Given records:
◇ ◇ ◇ ◇

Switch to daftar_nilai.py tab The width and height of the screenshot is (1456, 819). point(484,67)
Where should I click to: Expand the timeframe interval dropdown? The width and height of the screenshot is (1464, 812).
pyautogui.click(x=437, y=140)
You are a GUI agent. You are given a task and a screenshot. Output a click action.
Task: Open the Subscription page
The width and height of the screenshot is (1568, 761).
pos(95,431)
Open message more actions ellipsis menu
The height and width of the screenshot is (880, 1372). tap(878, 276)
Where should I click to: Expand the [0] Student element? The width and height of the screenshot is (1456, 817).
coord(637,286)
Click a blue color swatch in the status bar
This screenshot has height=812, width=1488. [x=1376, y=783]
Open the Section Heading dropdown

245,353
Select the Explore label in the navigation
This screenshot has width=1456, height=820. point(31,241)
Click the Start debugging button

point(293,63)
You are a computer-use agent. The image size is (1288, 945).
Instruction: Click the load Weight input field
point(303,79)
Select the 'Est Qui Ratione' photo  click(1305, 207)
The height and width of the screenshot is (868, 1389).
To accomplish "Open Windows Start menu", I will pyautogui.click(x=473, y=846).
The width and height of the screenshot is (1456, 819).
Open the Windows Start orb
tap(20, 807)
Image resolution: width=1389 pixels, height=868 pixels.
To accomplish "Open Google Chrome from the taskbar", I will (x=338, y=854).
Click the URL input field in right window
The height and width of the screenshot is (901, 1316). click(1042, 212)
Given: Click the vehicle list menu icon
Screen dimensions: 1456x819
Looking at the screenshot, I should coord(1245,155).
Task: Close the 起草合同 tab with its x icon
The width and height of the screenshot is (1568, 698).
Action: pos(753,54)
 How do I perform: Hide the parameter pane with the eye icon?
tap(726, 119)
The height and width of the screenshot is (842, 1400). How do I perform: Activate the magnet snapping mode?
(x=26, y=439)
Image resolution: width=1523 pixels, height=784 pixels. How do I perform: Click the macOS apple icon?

◇ ◇ ◇ ◇

What is needed: Where a line of the data above includes the string "agent", pull it out.

Solution:
You are a GUI agent. You are given a task and a screenshot. Output a click action.
You are a computer-use agent. The image size is (1288, 945).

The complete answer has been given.